Thursday, January 6, 2011

When you can't write...read!

I've written before about how you can find inspiration in other books, but I want to expand on that idea today.

When I decided to pursue this whole "I'm gonna write a picture book" business, I very quickly realized that I had no idea how to write a picture book.  I mean, I could write a story.  I could write something kind of funny.  I had some nifty ideas.  I could rhyme non-sensical words in a tongue twisting manner.  But, I couldn't write a picture book.

And here's the kicker...I also didn't have the time, money or resources to get an official education in how to write.  I already made the totally impractical decision to get a degree in religious studies and theater at the tender and ignorant age of 17 and I now I've got kids and a full time job.  So, I was stuck with the reality that if I wanted to learn this stuff, I was going to have to get my butt in gear and create a personalized writing program for myself.

I'll go into the various parts of my self-teaching program as the weeks go on, but the biggest part of the Megan School For Picture Book Education and Chocolate is reading picture books.  And Chocolate (which should be obvious from the name really).

I started reading picture books galore.  I started keeping track of my picture book consumption.  In the last five months of last year, I read 146 picture books.  And that does not count the books I read to my children every night.  That is just the books that I checked out of the library or sat in a bookstore reading for my own "education."  And I think some stuff is starting to sink in!

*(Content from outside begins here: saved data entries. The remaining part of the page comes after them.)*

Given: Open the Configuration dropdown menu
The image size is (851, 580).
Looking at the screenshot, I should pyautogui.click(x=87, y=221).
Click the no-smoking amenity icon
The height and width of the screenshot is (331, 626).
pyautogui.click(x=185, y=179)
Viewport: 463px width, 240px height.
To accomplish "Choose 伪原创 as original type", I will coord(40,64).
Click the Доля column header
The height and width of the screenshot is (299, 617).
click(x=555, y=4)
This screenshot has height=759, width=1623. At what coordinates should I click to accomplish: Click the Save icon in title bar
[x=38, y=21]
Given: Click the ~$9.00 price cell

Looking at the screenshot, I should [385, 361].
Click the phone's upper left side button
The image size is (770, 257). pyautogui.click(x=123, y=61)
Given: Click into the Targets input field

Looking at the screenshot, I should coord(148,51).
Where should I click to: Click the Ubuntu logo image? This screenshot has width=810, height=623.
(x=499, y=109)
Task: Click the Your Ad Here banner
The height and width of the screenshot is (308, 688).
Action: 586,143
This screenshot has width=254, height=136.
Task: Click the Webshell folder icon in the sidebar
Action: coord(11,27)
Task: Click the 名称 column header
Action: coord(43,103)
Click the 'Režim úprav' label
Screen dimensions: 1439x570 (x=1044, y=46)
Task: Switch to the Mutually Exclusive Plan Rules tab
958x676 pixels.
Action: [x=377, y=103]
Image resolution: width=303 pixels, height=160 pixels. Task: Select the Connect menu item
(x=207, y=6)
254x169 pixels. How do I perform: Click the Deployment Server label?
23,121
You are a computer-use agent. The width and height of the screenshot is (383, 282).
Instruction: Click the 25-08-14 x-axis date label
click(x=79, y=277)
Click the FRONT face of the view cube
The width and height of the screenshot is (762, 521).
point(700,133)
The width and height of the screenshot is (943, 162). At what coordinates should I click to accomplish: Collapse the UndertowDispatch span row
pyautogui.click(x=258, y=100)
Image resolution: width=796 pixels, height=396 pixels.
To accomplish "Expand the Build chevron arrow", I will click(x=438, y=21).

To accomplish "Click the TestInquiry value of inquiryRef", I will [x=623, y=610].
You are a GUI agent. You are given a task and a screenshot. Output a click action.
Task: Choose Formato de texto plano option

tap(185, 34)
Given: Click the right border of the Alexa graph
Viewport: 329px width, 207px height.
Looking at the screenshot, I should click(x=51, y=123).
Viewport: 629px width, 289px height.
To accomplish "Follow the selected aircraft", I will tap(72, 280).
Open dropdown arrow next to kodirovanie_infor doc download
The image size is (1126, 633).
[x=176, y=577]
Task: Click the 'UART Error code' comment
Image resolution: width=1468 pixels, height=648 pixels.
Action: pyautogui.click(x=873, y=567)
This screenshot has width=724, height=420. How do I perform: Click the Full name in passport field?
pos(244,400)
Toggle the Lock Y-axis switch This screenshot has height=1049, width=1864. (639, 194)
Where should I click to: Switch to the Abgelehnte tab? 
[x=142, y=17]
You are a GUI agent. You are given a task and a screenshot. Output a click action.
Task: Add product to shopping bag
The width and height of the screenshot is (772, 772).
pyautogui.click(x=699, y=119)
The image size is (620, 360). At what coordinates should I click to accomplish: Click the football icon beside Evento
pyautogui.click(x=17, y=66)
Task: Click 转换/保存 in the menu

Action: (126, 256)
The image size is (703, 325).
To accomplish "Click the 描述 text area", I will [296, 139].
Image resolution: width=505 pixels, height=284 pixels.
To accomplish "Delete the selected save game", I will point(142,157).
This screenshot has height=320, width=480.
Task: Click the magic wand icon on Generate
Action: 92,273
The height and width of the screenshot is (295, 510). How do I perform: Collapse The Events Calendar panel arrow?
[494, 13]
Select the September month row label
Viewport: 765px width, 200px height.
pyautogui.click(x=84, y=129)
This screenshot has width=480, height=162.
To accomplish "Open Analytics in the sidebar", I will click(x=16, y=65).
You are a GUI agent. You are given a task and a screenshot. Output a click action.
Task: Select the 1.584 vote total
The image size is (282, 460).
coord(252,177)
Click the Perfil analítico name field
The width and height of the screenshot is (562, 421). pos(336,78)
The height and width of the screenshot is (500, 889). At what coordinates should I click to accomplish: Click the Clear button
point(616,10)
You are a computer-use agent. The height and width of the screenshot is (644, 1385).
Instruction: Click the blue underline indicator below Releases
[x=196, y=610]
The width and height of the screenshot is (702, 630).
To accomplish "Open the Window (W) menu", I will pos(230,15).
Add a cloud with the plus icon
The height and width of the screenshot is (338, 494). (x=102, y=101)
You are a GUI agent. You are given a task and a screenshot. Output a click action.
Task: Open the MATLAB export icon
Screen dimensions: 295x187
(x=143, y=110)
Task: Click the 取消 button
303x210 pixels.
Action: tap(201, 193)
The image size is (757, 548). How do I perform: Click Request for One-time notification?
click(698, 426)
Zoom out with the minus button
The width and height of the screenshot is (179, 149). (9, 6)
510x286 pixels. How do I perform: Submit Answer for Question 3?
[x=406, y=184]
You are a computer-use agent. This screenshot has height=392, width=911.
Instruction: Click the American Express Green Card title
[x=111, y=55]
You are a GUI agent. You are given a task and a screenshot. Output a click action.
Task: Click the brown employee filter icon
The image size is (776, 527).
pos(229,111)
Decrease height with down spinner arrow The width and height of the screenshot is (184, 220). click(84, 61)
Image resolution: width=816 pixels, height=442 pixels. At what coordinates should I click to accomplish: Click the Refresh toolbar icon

On my sidebar you can see that I'm going to be keeping track of my book reading for the 100 books in 2011 challenge (click on the "join me" link for more info over there <---).  I'm sure I'll get way over 100, but I thought it would be fun to track on here too.  So, if you would like to join me at the MSFPBEAC (what an awesome acronym!) take Reading Picture Books 101.  You won't regret it!

5 comments:

  1. You and I have the same plan: learn by example. I think there's something to osmosis - if you read enough in your chosen genre, something's bound to sink in!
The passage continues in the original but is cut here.